L’opinione di U.R.N, Sardinnya ovviamente non cambia, per noi erano obsolete le sigle del 2005, a maggior ragione lo sono oggi, specie in anni in cui il nostro vecchio ideale “Progressista” si è evoluto verso quello di un Partito Nazionale Sardo, liberal-democratico e sovranista, inclusi alcuni elementi già dibattuti in passato da vari nazionalisti di matrice sardista negli anni ’70.
Il PNS per noi non è una idea che punta a creare un “partito unico” ma semplicemente mira a ridurre la frammentazione dell’identitarismo Sardo per riformare la struttura delle nostre istituzioni, anche in coalizione con forze autonomiste. Ma per noi il PNS è una condizione futura, il fronte potrebbe essere quindi una condizione intermedia.

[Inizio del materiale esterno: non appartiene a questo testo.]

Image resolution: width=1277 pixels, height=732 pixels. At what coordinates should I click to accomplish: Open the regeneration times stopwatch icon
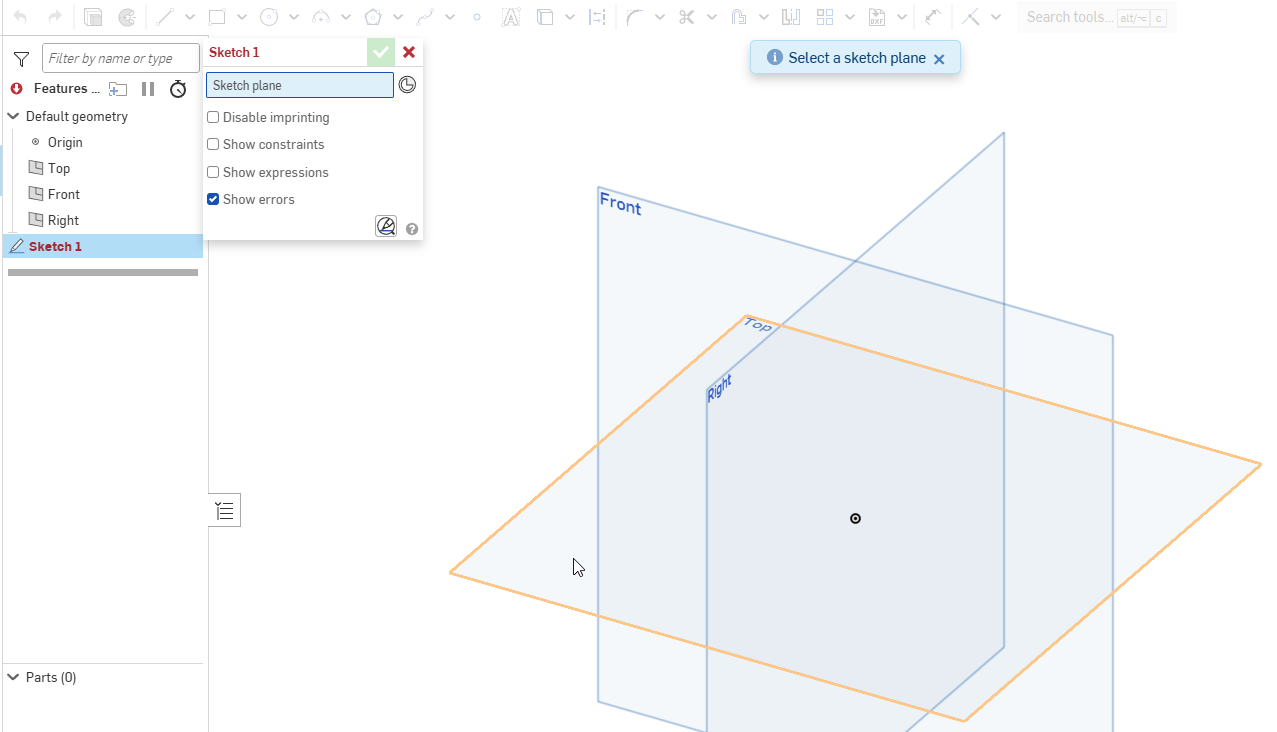pos(178,89)
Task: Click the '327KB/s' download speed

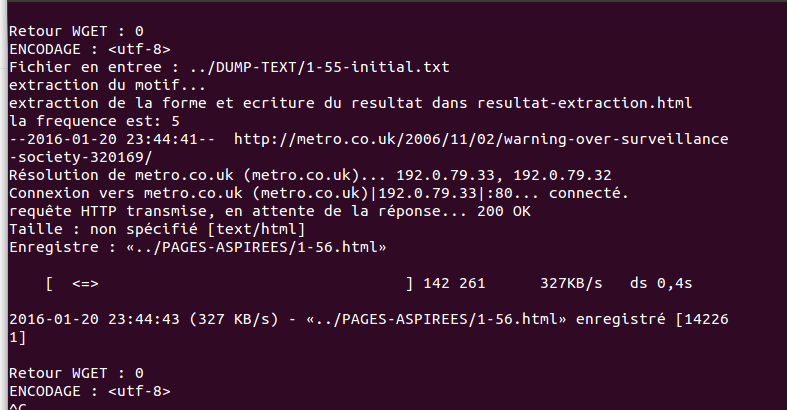Action: coord(571,284)
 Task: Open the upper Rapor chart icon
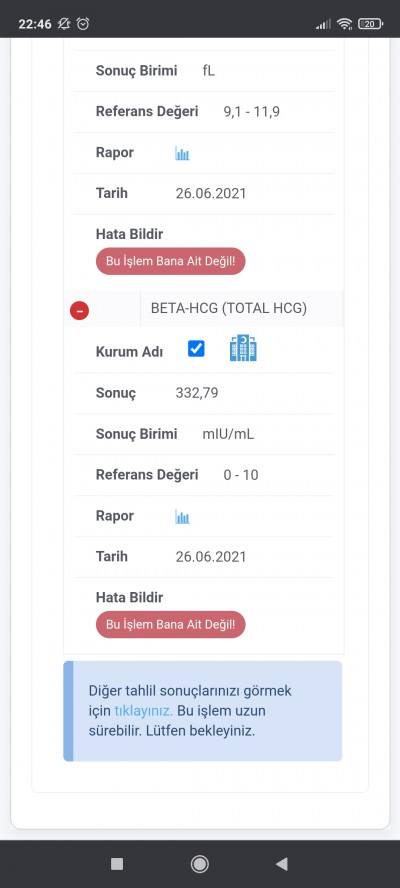182,153
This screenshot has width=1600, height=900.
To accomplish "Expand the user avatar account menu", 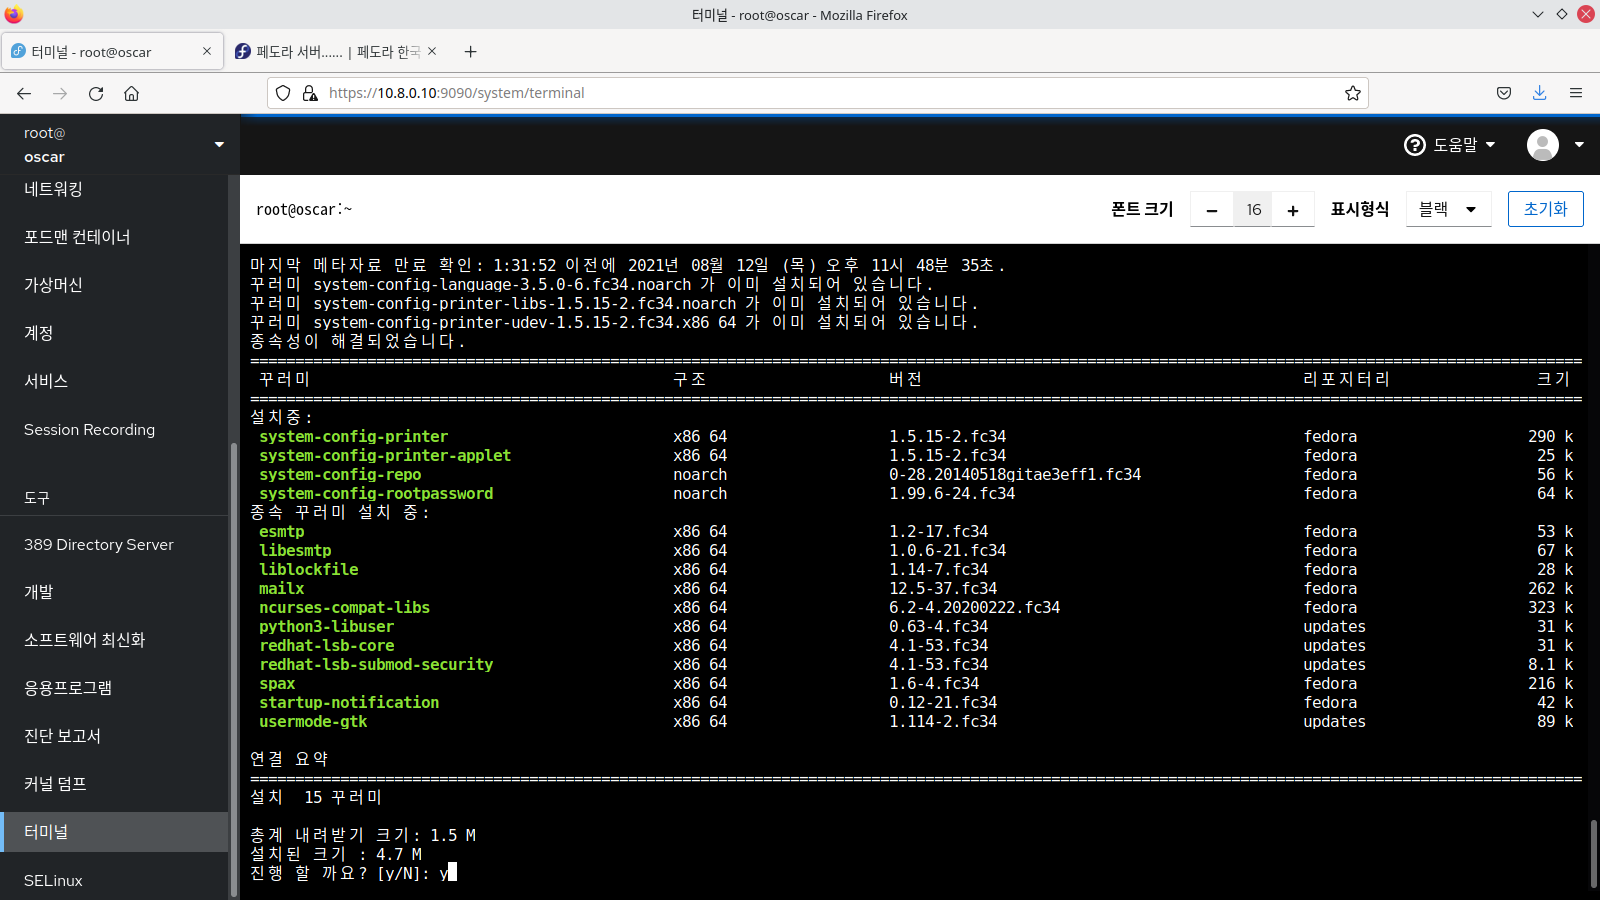I will (x=1555, y=145).
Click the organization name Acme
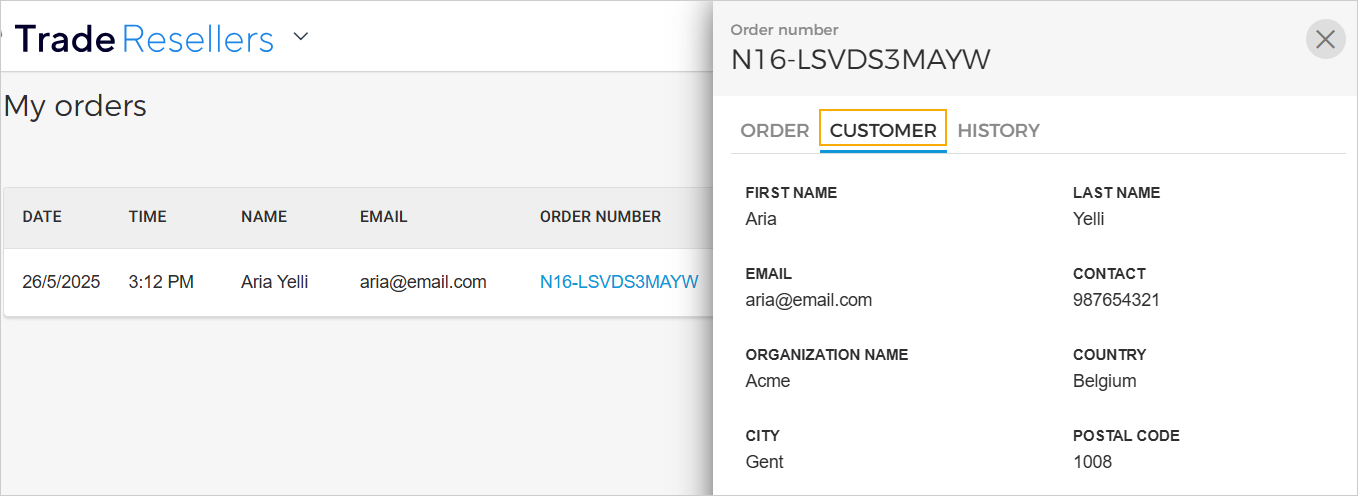The image size is (1358, 496). click(768, 381)
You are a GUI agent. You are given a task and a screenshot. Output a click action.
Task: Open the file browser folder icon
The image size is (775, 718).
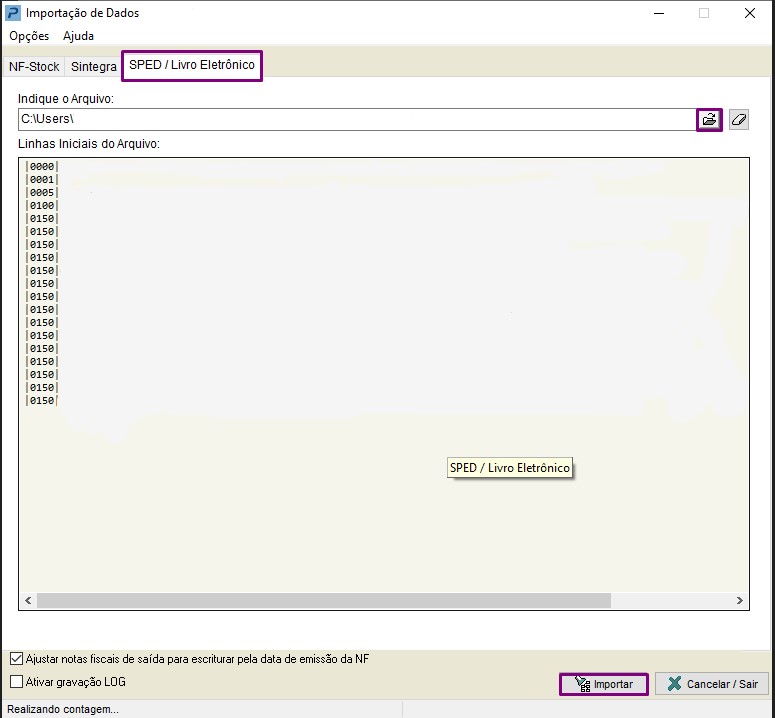(x=709, y=120)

AMPI presenta dunque il solito limite che andiamo segnalando da anni: un malcelato anti-sardismo di base, ed un anti-autonomismo di ritorno (conseguenza del primo), ormai più propagandistico che pratico, datosi che avete riconosciuto la necessità di conquistare maggiore sovranità per l’isola.
E questo limite vi porta ancora a fare selezioni tra “buoni e cattivi” nazionalisti. Tra partiti Sardi che potrebbero tutelare meglio di altri partiti Sardi gli interessi della Sardegna. Nel vostro invito infatti mancano forze sardiste.
Per noi oggi un serio progetto politico non potrebbe mai passare in questa direzione, non solo perché riteniamo che l’elemento negativo della vostra proposta ostacola il primo, ma perché riteniamo che, a livello pratico, non esistano i numeri per portare avanti il vostro modello.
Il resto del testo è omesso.